Google has released security updates addressing 129 Android vulnerabilities, including an actively exploited zero-day flaw (CVE-2026-21385) in a Qualcomm graphics component. This high-severity vulnerability allows local attackers to trigger memory corruption and affects 235 Qualcomm chipsets. The updates also patch 10 critical vulnerabilities in system components that could enable remote code execution without user interaction. While Google Pixel devices receive updates immediately, other manufacturers may delay patches as they adapt them for specific hardware.
Google has released security updates to patch 129 Android security vulnerabilities, including an actively exploited zero-day flaw in a Qualcomm display component.
"There are indications that CVE-2026-21385 may be under limited, targeted exploitation," the company said on Monday in its March 2025 Android Security Bulletin.
While Google didn't provide any further information on the attacks currently targeting this vulnerability, Qualcomm revealed in a separate security advisory issued on February 3 that the flaw is an integer overflow or wraparound in the Graphics subcomponent that local attackers can exploit to trigger memory corruption.
Qualcomm says it was alerted to this high-severity vulnerability on December 18 by Google's Android Security team, and it notified customers on February 2. According to its February advisory, which has yet to flag CVE-2026-21385 as exploited in attacks, the security flaw affects 235 Qualcomm chipsets.
"We commend the researchers from Google’s Threat Analysis Group for using coordinated disclosure practices," a Qualcomm spokesperson told BleepingComputer. "Regarding their GPU-related research, fixes were made available to our customers in January 2026. We encourage end users to apply security updates as they become available from device makers."
With this month's Android security updates, Google fixed 10 critical security vulnerabilities in the System, Framework, and Kernel components that attackers exploit to gain remote code execution, elevate privileges, or trigger denial-of-service conditions.
"The most severe of these issues is a critical security vulnerability in the System component that could lead to remote code execution with no additional execution privileges needed. User interaction is not needed for exploitation," Google said.
Google issued two sets of patches: the 2026-03-01 and 2026-03-05 security patch levels.
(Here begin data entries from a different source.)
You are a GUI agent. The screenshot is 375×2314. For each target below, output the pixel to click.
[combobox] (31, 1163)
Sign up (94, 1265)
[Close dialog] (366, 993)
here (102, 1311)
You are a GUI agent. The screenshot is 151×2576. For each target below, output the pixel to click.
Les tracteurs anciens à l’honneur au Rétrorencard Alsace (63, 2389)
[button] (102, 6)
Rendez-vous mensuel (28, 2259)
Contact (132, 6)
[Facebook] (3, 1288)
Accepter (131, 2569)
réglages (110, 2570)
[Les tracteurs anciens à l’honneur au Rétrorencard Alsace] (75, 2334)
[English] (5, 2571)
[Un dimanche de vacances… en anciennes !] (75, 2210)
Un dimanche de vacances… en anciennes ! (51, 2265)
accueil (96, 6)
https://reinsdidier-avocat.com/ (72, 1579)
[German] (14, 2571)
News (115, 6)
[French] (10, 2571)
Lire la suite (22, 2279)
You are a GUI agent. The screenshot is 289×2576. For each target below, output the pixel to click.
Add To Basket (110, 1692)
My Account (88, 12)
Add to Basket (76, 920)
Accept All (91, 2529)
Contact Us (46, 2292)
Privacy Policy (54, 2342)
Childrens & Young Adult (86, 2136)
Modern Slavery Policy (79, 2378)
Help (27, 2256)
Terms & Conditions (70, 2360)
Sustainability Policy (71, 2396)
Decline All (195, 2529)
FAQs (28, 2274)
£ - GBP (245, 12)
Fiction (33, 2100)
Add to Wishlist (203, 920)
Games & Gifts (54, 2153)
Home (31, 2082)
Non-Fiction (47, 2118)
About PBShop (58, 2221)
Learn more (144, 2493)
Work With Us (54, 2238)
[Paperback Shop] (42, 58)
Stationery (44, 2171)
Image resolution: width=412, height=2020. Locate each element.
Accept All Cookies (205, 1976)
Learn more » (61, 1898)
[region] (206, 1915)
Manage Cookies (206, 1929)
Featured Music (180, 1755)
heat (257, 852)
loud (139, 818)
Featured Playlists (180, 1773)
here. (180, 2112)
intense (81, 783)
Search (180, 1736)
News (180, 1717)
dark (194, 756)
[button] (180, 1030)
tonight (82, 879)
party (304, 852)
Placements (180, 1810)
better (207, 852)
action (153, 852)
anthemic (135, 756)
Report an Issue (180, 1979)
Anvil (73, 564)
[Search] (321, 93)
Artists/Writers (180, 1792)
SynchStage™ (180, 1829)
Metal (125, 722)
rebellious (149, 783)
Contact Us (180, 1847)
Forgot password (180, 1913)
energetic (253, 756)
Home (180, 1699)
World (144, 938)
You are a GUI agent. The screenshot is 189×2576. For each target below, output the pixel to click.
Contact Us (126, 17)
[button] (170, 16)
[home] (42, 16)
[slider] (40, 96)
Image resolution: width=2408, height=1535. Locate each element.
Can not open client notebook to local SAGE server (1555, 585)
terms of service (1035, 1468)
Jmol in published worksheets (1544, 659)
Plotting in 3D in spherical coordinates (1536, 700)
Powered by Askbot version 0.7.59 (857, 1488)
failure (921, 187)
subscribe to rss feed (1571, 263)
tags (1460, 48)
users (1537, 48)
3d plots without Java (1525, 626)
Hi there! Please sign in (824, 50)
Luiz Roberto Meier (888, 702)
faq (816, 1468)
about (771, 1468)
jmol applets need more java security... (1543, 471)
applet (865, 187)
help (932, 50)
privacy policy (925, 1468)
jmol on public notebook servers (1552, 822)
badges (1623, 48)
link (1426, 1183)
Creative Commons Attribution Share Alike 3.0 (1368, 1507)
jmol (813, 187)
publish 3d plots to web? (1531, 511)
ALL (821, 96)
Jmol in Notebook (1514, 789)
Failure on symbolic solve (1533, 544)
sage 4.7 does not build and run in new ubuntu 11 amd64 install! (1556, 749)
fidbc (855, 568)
The latter bundles all fixes from the first batch, as well as patches for closed-source third-party and kernel subcomponents, which may not apply to all Android devices.
While Google Pixel devices receive security updates immediately, other vendors often take longer to test and tweak them for specific hardware configurations.
A Google spokesperson was not immediately available for comment when contacted by BleepingComputer regarding the CVE-2026-21385 attacks and their targets.
Google released patches for two other high-severity zero-day vulnerabilities (CVE-2025-48633 and CVE-2025-48572) in December, both of which were also tagged as "under limited, targeted exploitation."
Update March 03, 13:42 EST: Added Qualcomm statement.